One of these might be weaker puritan tradition: puritans believe in work as a virtue so do it when they no longer need the money, whereas others don't.
Ironically, the economic rationality pointed out by Rubinstein might also contribute here. A pure rational maximizer will choose leisure when he's rich; it takes non-economic motives (vanity, love of work, whatever) to keep working.

Doug

'As far as England's lack of good football coaches is concerned, the odd thing is that Scotland has produced so many with such a similar culture.'

Scotland and the north east of England have produced world-class coaches/managers until relatively recently.
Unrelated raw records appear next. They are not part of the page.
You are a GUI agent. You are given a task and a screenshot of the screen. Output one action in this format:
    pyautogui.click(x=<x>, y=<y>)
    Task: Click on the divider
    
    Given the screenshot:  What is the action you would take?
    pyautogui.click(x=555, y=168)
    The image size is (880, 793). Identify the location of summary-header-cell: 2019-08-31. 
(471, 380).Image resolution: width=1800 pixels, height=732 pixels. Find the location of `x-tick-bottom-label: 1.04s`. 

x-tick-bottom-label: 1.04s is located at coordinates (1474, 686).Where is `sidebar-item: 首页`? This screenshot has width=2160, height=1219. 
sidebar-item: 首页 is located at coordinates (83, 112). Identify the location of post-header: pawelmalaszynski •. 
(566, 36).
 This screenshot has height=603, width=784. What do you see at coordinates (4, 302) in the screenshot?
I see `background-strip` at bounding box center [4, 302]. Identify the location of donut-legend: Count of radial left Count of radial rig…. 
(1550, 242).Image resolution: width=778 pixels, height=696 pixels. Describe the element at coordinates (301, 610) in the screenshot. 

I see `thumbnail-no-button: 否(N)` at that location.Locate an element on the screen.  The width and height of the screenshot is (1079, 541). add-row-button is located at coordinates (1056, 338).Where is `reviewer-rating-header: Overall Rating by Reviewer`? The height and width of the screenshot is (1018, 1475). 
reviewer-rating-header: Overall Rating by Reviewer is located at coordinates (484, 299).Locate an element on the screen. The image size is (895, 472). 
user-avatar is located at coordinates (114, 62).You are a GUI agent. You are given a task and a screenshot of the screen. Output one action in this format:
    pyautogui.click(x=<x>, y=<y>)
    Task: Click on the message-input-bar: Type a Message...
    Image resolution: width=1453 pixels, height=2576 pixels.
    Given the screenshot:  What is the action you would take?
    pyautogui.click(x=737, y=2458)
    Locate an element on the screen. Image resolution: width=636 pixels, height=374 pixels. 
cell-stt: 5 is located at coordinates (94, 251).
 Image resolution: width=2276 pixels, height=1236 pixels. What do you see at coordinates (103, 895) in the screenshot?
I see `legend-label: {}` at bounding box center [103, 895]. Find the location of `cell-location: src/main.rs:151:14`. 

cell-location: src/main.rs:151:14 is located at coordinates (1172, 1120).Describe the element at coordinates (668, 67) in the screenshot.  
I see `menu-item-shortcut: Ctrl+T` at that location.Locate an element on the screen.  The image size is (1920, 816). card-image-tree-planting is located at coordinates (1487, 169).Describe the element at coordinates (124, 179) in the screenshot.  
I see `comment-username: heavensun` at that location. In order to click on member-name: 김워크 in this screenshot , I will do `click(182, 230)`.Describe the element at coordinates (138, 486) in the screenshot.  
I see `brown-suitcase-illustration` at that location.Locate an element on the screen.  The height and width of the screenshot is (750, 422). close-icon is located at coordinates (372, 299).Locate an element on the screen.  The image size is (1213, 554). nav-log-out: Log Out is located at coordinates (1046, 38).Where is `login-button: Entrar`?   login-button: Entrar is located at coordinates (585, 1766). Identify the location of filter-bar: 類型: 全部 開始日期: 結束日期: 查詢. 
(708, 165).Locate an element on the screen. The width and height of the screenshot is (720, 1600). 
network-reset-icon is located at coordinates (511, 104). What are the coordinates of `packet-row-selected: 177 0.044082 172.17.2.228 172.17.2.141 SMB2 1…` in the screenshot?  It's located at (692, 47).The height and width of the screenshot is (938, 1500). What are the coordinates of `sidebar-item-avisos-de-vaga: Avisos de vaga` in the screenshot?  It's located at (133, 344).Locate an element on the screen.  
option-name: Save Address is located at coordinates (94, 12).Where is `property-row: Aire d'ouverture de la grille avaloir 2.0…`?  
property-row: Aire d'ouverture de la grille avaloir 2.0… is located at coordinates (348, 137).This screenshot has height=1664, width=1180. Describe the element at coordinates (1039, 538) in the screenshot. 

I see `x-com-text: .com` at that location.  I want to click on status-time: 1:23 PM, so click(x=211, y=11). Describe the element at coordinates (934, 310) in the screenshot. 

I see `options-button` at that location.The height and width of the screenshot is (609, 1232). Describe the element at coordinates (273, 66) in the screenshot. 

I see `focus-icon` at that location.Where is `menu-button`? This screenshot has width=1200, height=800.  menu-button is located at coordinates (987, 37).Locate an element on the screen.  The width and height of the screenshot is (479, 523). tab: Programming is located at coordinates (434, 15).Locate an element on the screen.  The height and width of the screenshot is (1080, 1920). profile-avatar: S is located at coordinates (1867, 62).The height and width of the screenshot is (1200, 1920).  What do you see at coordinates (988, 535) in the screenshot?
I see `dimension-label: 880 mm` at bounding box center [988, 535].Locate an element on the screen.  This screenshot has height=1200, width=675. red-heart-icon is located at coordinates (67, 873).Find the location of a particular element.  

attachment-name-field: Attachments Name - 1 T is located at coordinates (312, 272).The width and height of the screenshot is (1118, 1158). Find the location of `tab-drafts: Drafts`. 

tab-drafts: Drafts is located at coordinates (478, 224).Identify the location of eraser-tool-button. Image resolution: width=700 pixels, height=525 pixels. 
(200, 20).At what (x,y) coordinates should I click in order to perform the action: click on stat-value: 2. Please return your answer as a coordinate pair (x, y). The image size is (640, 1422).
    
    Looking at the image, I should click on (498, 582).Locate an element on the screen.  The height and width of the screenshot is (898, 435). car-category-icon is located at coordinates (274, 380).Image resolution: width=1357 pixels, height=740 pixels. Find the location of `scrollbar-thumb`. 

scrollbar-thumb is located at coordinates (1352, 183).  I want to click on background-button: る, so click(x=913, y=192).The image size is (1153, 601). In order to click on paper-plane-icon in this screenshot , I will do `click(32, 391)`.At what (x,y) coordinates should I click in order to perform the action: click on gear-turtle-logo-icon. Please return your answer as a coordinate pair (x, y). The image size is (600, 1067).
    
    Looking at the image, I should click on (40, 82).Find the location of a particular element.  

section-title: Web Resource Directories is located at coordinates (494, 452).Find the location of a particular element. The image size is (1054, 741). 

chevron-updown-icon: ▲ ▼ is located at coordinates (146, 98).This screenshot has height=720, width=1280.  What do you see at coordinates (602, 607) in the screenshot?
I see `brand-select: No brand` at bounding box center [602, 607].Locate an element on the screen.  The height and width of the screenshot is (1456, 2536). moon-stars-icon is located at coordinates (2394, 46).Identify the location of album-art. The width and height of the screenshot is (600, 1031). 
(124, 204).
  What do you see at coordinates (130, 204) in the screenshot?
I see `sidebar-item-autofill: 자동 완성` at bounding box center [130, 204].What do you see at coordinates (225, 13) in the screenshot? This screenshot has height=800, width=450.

Looking at the social background of these men is quite suggestive - close-knit working class communities involved in coal mining, shipbuilding and heavy engineering, that valued mental toughness, hard work, solidarity, education and initiative. With the decline of these communities and jobs, the production line of great managers (and players, come to that) has tailed off markedly. Hence also the parlous state of Scottish football.

reason

"You have to be smart enough to understand the game, and dumb enough to think it's important.”
No you don't need to think it is important, you just have to know that you get paid well for understanding it (same with any job for that matter).

chris

@ Doug - I agree, and said as much here:
http://stumblingandmumbling.typepad.com/stumbling_and_mumbling/2013/05/sir-alex-a-dying-culture.html
@ reason - you miss the point. I'm thinking of people who are well-off enough to no longer need to keep working; for these, a high wage in itself isn't motivation enough.

reason

@Chris
Yes I see that point, but there is another point as well. Why do people have passtimes? Not necessarily because people think they are important. I remember once somebody said to me, "How can you be so involved in something as unimportant as sport." And my answer was something like Nick Hornby in "Fever Pitch", "it's precisely because it is so unimportant. Anything really important is too depressing."

Metatone

I fear you underestimate the impacts of scale.

The large US market means you can rely (more) on Darwinian sorting to find the "fittest" companies. Because the large market provides enough opportunities for entry.

In smaller markets you simply don't get that many entrants, so the countries that do well are those that have a philosophy of improvement (Germany, S. Korea) not those relying on market entry & exit to find talented firms.

Nanikore

Chris the book to read on this is by David Edgerton of Kings College

"Science, Technology and the British Industrial ‘Decline’ 1870-1970 (Cambridge University Press, 1996)?

This is historically rich, model free material that builds up the story from primary material. It is therefore free of a lot of nonsense and distraction.

One thing to keep in mind is that Britain will always face relative decline; that is because developing countries are catching up. But Edgerton argues that Britain absolute decline in technology started in the 1950s, not during WWI as often popularly believed.